PROMPT:
From the entries below, gather each line containing the word "computer".

PROVIDED DATA:
----
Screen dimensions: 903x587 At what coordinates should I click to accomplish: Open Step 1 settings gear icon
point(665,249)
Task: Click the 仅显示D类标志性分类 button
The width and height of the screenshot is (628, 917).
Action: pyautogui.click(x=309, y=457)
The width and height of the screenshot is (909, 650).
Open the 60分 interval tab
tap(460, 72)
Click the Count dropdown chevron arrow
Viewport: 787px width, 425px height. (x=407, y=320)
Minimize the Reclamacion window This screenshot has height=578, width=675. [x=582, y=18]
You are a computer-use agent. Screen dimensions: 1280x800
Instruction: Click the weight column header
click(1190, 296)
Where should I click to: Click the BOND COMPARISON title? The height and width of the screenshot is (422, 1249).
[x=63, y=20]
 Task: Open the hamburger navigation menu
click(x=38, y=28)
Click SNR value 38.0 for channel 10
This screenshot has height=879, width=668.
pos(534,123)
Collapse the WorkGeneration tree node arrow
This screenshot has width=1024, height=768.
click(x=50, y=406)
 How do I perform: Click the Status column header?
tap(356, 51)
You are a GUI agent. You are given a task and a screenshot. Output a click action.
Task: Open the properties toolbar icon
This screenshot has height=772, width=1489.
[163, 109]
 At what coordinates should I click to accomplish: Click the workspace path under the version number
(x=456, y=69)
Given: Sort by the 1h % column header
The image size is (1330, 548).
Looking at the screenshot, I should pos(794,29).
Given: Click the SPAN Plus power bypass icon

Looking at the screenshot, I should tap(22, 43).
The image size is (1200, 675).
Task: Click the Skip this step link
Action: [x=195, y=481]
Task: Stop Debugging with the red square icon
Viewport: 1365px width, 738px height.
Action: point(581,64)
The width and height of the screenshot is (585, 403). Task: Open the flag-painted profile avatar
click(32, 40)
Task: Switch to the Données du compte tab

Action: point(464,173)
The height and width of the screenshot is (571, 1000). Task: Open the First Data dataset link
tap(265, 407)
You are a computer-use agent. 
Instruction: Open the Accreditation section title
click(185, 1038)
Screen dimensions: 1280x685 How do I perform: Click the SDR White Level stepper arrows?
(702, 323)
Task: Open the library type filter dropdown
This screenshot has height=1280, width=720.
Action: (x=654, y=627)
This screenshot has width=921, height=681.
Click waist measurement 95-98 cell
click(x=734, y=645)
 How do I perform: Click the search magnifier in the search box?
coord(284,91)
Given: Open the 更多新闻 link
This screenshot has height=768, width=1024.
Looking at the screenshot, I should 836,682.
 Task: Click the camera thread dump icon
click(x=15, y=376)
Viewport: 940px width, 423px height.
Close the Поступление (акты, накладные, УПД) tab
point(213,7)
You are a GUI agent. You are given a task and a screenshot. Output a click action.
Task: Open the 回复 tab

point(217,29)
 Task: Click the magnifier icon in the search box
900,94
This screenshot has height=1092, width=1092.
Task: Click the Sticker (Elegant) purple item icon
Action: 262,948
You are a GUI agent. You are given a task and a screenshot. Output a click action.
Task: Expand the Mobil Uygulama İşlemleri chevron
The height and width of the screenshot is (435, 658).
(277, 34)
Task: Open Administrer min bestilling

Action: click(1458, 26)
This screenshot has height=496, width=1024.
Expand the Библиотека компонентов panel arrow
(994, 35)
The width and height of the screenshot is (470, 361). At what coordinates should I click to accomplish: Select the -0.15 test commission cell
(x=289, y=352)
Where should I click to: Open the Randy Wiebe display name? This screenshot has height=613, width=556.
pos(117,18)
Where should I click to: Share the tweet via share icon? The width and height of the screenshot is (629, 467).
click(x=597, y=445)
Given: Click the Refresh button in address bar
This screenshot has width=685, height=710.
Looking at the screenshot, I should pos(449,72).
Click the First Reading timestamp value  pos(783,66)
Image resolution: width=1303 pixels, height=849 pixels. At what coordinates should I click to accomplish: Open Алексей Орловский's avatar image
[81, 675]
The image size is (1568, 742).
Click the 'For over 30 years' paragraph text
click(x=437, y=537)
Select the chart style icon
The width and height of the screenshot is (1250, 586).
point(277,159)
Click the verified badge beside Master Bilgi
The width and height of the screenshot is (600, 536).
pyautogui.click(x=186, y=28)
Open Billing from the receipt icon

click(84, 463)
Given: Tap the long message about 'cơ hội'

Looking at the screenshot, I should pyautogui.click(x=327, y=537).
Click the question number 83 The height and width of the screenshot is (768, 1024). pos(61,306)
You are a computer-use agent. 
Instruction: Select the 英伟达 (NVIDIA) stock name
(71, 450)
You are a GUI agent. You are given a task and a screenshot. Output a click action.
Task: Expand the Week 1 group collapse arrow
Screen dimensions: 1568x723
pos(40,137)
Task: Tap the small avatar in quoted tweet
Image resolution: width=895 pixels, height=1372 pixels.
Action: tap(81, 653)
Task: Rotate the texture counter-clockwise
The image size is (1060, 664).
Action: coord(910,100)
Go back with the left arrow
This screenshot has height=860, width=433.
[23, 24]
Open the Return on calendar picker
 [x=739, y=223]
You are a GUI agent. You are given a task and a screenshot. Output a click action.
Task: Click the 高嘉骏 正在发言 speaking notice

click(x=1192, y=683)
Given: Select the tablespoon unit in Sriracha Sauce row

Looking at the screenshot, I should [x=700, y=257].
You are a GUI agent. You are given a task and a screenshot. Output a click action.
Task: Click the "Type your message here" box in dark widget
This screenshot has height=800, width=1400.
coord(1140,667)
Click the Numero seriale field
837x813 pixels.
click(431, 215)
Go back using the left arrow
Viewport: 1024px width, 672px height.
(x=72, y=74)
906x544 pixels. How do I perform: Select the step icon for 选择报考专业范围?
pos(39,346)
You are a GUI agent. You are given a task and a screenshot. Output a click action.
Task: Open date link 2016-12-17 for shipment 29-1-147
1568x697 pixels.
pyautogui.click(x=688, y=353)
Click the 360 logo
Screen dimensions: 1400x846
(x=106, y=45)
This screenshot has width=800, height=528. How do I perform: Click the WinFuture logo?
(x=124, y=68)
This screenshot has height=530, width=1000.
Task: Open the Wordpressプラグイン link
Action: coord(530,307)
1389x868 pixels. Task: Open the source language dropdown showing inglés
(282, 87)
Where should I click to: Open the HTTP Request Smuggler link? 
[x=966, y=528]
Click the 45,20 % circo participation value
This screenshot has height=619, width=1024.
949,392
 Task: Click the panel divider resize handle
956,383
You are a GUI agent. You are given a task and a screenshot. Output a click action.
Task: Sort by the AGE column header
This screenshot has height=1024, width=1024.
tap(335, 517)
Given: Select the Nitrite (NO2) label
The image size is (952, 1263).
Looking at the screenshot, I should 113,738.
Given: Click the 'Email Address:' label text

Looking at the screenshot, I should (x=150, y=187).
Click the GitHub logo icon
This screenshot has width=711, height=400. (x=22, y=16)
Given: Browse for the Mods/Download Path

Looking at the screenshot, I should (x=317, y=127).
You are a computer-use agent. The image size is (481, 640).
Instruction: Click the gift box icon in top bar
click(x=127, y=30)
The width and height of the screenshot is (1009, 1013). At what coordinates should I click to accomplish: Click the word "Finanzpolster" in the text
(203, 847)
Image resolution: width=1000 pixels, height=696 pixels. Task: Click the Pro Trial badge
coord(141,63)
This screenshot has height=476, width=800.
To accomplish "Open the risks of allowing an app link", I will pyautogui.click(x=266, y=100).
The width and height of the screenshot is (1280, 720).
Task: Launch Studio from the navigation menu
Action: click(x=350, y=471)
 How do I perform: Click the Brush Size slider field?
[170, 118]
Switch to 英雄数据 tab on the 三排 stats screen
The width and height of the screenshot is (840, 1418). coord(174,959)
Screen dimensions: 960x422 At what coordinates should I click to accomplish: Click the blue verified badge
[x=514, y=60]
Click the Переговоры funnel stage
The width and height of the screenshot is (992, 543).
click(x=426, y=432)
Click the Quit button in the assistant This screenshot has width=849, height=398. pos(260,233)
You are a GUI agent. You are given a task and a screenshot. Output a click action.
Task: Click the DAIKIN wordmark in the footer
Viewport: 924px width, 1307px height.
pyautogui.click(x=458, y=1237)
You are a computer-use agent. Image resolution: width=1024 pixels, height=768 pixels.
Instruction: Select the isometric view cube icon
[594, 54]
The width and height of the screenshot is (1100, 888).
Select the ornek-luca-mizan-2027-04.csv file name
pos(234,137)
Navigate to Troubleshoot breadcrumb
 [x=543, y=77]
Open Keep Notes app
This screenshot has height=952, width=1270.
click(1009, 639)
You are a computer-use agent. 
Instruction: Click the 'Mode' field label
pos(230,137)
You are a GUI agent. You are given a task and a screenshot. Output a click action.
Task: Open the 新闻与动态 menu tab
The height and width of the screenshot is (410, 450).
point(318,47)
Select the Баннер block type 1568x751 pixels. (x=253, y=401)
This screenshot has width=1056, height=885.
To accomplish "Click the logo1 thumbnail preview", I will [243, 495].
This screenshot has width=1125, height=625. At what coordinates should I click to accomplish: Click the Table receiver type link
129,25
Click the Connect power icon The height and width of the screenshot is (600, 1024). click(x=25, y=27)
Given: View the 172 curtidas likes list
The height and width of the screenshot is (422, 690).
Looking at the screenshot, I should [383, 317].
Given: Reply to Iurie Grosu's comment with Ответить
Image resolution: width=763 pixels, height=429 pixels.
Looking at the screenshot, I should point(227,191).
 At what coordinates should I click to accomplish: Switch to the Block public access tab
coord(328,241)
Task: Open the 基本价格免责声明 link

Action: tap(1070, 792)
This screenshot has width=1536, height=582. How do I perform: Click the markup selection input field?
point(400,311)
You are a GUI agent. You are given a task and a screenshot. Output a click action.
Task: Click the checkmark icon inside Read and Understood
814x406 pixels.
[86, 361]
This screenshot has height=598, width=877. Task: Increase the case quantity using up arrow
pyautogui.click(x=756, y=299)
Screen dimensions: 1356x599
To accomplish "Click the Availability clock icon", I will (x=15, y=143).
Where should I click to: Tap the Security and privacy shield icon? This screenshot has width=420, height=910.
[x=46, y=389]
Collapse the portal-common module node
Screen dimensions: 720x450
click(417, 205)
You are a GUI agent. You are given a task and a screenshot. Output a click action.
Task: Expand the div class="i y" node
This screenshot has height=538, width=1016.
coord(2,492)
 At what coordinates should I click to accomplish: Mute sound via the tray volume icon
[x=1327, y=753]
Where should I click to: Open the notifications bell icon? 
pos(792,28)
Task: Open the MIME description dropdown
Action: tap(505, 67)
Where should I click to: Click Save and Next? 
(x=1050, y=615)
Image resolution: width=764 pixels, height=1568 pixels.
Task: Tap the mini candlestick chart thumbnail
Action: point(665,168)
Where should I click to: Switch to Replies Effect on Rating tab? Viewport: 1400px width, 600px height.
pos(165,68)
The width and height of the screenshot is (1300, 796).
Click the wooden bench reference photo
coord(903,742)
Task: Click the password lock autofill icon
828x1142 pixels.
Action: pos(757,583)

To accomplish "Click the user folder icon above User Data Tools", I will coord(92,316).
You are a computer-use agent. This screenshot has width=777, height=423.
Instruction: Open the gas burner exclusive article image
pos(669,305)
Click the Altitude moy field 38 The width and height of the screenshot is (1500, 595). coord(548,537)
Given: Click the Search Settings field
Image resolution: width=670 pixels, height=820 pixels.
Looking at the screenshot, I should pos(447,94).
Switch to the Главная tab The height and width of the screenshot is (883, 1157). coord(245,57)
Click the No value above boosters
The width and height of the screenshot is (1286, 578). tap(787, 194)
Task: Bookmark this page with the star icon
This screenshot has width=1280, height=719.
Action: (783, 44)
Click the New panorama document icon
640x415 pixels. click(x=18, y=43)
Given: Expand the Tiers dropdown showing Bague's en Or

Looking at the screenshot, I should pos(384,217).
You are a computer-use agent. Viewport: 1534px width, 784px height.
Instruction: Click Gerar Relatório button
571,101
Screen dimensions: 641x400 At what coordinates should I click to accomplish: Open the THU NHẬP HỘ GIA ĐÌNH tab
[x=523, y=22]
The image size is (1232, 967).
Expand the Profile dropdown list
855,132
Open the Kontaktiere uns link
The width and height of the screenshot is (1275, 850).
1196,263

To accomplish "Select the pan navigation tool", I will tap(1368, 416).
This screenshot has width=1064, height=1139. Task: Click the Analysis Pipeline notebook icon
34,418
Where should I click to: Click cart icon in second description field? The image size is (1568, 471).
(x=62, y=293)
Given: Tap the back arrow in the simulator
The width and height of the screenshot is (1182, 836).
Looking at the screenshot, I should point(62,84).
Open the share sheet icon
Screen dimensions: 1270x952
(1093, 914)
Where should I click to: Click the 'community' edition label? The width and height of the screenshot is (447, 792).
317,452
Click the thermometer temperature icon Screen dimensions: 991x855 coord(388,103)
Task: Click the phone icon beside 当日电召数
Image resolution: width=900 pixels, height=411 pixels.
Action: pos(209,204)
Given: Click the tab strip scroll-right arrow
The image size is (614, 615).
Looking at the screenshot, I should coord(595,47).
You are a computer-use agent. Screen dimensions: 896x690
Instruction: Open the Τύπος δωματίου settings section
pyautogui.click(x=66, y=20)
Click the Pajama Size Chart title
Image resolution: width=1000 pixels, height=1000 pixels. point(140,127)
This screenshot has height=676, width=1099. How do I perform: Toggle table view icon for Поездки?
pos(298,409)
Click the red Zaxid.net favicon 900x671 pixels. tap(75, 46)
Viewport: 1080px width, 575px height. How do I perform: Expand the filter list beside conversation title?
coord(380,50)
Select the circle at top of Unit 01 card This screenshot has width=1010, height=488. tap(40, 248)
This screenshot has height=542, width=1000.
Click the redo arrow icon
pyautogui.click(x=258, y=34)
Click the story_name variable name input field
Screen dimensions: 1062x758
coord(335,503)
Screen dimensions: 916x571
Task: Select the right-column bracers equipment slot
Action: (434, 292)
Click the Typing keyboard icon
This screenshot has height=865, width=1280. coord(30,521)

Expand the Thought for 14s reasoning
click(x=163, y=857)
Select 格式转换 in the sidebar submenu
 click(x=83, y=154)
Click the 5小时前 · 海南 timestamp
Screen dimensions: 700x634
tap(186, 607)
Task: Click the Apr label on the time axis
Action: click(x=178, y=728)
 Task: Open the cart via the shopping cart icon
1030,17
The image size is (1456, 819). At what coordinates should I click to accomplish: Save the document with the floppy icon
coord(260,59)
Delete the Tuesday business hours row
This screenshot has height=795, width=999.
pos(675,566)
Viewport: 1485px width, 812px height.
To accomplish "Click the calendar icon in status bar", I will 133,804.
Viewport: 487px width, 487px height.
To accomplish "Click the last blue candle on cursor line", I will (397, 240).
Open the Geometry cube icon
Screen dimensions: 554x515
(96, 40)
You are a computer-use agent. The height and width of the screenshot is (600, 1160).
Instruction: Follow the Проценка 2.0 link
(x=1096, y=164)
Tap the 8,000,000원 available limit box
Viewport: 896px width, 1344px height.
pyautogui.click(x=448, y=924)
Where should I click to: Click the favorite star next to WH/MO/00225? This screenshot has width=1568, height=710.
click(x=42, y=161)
----
SOLUTION TO THIS TASK:
You are a computer-use agent. Screen dimensions: 1280x800
You are a computer-use agent. 
You are a computer-use agent. 
You are a computer-use agent. The image size is (481, 640).
You are a computer-use agent. Image resolution: width=1024 pixels, height=768 pixels.
You are a computer-use agent. 
You are a computer-use agent. This screenshot has width=777, height=423.
You are a computer-use agent. Viewport: 1534px width, 784px height.
You are a computer-use agent. Screen dimensions: 896x690
You are a computer-use agent. The height and width of the screenshot is (600, 1160).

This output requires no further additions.